Le genre qui appartenait à la version d’elle-même, qui vivait toujours un peu en avance sur elle-même, toujours dans le moment suivant, toujours en préparation. Jeudi matin, elle était dans le hall à vingt minutes avant sa conférence, portant la robe vert foncée qu’elle avait achetée pour un lancement de livres en septembre et les talons qu’elle avait failli laisser derrière elle et récupérer à la dernière seconde. Elle était douée dans cette version d’elle-même, concentrée, mobile, capable de naviguer dans des salles pleines d’étrangers avec l’aisance de quelqu’un qui avait appris à être vraiment curieuse des gens comme une compétence de survie. Pas de long préambule, pas de négociation, juste un texto le vendredi.

Il lui a écrit qu’il serait là. Elle a relu le message trois fois avant de répondre. Elle a passé la matinée à ne pas penser à lui, ce qui lui a pris énormément d’énergie. Elle a préparé ses notes, vérifié son emploi du temps, répondu à des emails.
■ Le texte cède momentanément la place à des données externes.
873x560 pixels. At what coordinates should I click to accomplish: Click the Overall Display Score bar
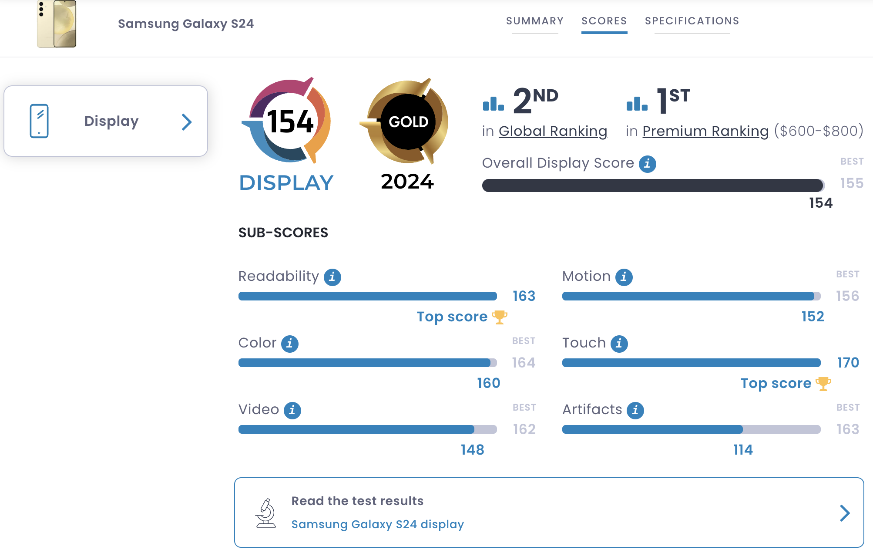tap(653, 186)
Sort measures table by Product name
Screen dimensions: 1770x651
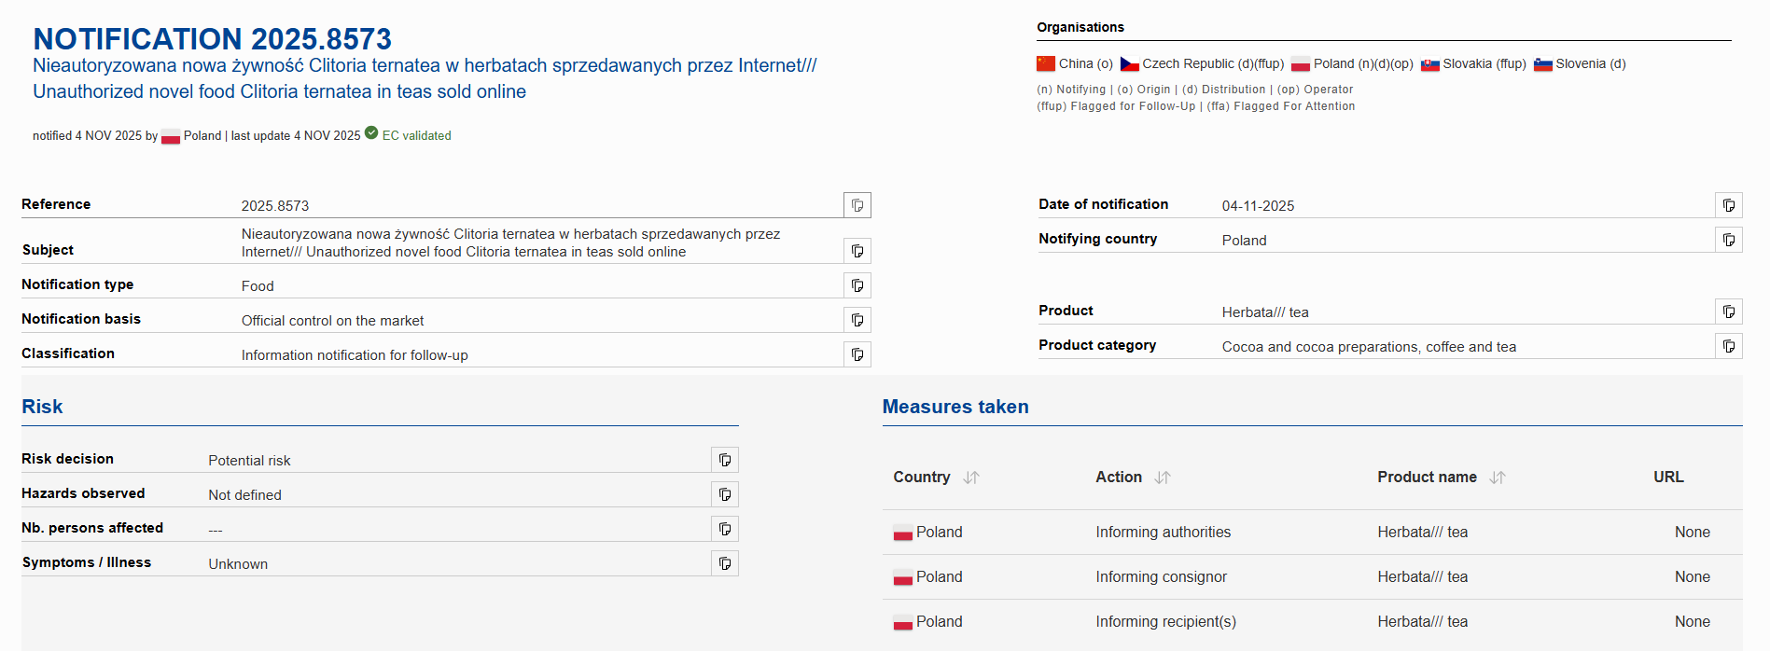point(1497,478)
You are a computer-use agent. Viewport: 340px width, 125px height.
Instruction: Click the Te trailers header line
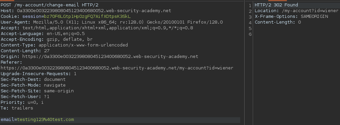click(17, 108)
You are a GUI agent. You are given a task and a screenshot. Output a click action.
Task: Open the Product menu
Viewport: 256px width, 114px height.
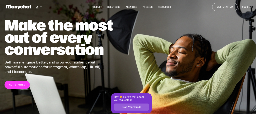(x=97, y=7)
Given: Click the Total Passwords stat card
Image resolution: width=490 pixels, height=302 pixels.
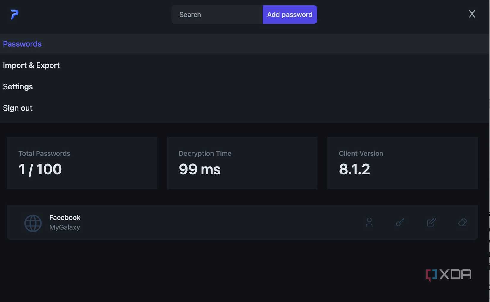Looking at the screenshot, I should coord(82,163).
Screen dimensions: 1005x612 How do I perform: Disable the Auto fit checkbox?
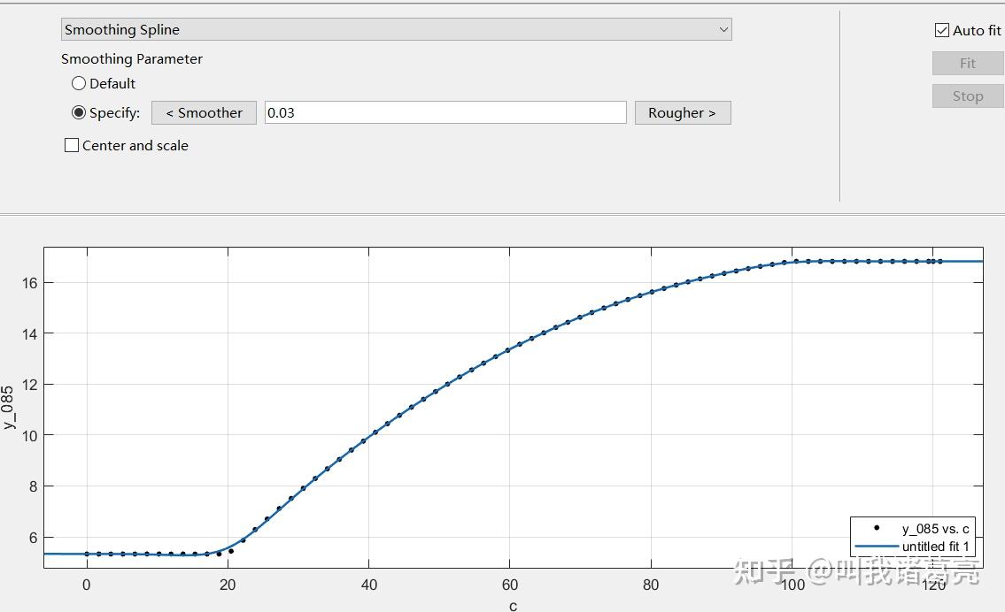point(941,29)
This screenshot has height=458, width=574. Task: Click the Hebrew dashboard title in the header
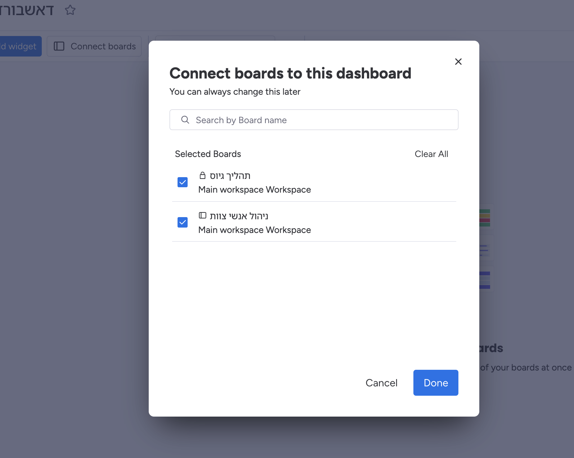27,10
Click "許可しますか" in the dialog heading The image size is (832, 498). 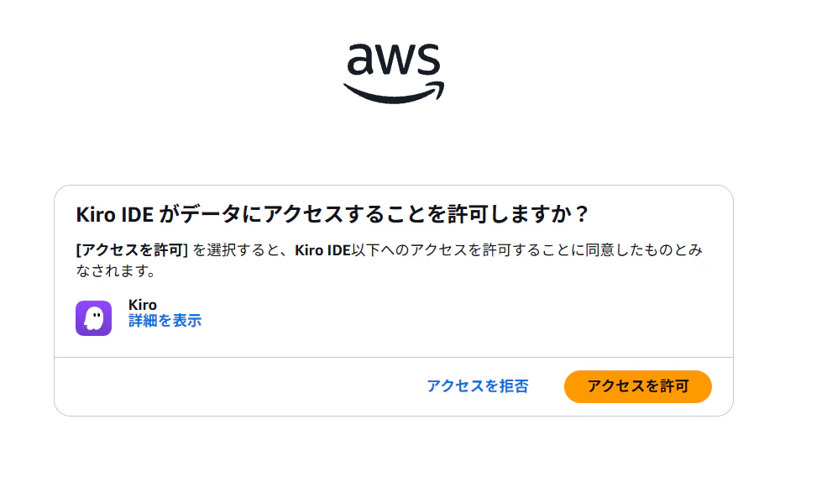pyautogui.click(x=509, y=214)
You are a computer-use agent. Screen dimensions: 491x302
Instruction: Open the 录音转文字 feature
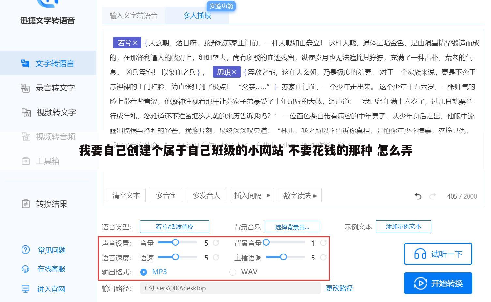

À midi, elle était dans le hall, les mains légèrement moites, et il était là, adossé au mur, les mains dans les poches. Il avait l’air d’être en train d’attendre, mais pas de manière impatiente. Il avait l’air d’être exactement là où il avait envie d’être. Elle s’est approchée et il n’a pas bougé.

Elle a plié son écharpe avec soin, l’a posée sur le comptoir du concierge, puis elle a marché vers la porte. Il est tombé en silence à ses côtés. Ils sont sortis dans l’air frais et ont marché sans direction précise. À un moment, ses doigts ont effleuré le dos de sa main, un contact léger, presque accidentel, et elle a senti la chaleur monter dans sa poitrine.

Il lui a parlé de sa mère, de la façon dont elle avait été malade l’hiver dernier, de la manière dont il avait pris un congé sans même réfléchir. Elle écoutait, et pour une fois, elle ne cherchait pas quoi répondre. Elle a trouvé un sentier de promenade le long de la rivière où elle allait la plupart des matins jusqu’à la fin de sa grossesse, écouteuse aux oreilles, le rythme s’accélérant de semaine en semaine jusqu’à ce qu’en mars, elle ne marche plus. Ceux qui insistaient, qui faisaient le long hochement de tête concerné, elle avait appris à les rediriger.

Les pigeons, les étrangers, un golden retriever en longe qu’il a suivi avec un engagement total jusqu’à ce qu’il disparaisse de sa vue. Elle s’est enregistrée le mardi après-midi, a pris l’ascenseur jusqu’au onzième étage et a passé vingt minutes en appel vidéo avec Liam avant que Rosa ne dise doucement, mais avec la fermeté de quelqu’un qui avait déjà fait ça, qu’il était fatigué. Elle a raccroché, a éteint son téléphone et a ouvert la fenêtre. L’air de la ville est entré, chargé de bruit et de vie.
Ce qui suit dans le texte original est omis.